### TASK ITEM
For the entries below, the result should be an exact transcription of the lines from the one with "Cymraeg (915, 411)" up to and including the one with "View page source (949, 61)", and only those.

### EXTRACTED DATA
--- START ---
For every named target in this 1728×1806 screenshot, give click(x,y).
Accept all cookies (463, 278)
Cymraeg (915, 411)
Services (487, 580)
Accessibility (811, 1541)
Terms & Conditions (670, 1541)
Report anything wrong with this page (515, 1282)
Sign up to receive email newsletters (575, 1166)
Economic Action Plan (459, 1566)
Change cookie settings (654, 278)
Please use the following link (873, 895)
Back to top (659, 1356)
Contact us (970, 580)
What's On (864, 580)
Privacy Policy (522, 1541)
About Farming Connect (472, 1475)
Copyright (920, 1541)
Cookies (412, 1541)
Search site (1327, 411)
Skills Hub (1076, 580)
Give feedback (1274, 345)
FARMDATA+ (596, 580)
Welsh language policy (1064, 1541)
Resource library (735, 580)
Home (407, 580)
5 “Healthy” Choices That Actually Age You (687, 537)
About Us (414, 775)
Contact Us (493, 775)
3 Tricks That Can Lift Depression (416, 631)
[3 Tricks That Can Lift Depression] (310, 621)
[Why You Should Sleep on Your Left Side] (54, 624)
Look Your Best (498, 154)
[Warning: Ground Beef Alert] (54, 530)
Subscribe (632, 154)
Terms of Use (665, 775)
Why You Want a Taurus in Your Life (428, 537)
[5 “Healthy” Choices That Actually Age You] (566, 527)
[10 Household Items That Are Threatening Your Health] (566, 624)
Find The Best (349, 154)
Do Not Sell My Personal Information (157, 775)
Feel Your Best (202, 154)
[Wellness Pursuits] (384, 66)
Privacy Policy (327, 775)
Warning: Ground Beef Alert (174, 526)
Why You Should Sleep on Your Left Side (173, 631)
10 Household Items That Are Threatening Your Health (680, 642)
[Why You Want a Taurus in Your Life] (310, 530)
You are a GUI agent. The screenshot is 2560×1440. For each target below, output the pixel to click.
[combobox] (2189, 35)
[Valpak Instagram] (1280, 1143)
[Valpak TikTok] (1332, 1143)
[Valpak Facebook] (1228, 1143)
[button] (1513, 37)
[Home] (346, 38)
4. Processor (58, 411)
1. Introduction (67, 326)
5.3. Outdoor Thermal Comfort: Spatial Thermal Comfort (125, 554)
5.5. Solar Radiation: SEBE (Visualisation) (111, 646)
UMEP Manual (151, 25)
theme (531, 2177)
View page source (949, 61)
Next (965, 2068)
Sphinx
--- END ---
### EXERCISE ANSWER
Cymraeg (915, 411)
Services (487, 580)
Accessibility (811, 1541)
Terms & Conditions (670, 1541)
Report anything wrong with this page (515, 1282)
Sign up to receive email newsletters (575, 1166)
Economic Action Plan (459, 1566)
Change cookie settings (654, 278)
Please use the following link (873, 895)
Back to top (659, 1356)
Contact us (970, 580)
What's On (864, 580)
Privacy Policy (522, 1541)
About Farming Connect (472, 1475)
Copyright (920, 1541)
Cookies (412, 1541)
Search site (1327, 411)
Skills Hub (1076, 580)
Give feedback (1274, 345)
FARMDATA+ (596, 580)
Welsh language policy (1064, 1541)
Resource library (735, 580)
Home (407, 580)
5 “Healthy” Choices That Actually Age You (687, 537)
About Us (414, 775)
Contact Us (493, 775)
3 Tricks That Can Lift Depression (416, 631)
[3 Tricks That Can Lift Depression] (310, 621)
[Why You Should Sleep on Your Left Side] (54, 624)
Look Your Best (498, 154)
[Warning: Ground Beef Alert] (54, 530)
Subscribe (632, 154)
Terms of Use (665, 775)
Why You Want a Taurus in Your Life (428, 537)
[5 “Healthy” Choices That Actually Age You] (566, 527)
[10 Household Items That Are Threatening Your Health] (566, 624)
Find The Best (349, 154)
Do Not Sell My Personal Information (157, 775)
Feel Your Best (202, 154)
[Wellness Pursuits] (384, 66)
Privacy Policy (327, 775)
Warning: Ground Beef Alert (174, 526)
Why You Should Sleep on Your Left Side (173, 631)
10 Household Items That Are Threatening Your Health (680, 642)
[Why You Want a Taurus in Your Life] (310, 530)
You are a GUI agent. The screenshot is 2560×1440. For each target below, output the pixel to click.
[combobox] (2189, 35)
[Valpak Instagram] (1280, 1143)
[Valpak TikTok] (1332, 1143)
[Valpak Facebook] (1228, 1143)
[button] (1513, 37)
[Home] (346, 38)
4. Processor (58, 411)
1. Introduction (67, 326)
5.3. Outdoor Thermal Comfort: Spatial Thermal Comfort (125, 554)
5.5. Solar Radiation: SEBE (Visualisation) (111, 646)
UMEP Manual (151, 25)
theme (531, 2177)
View page source (949, 61)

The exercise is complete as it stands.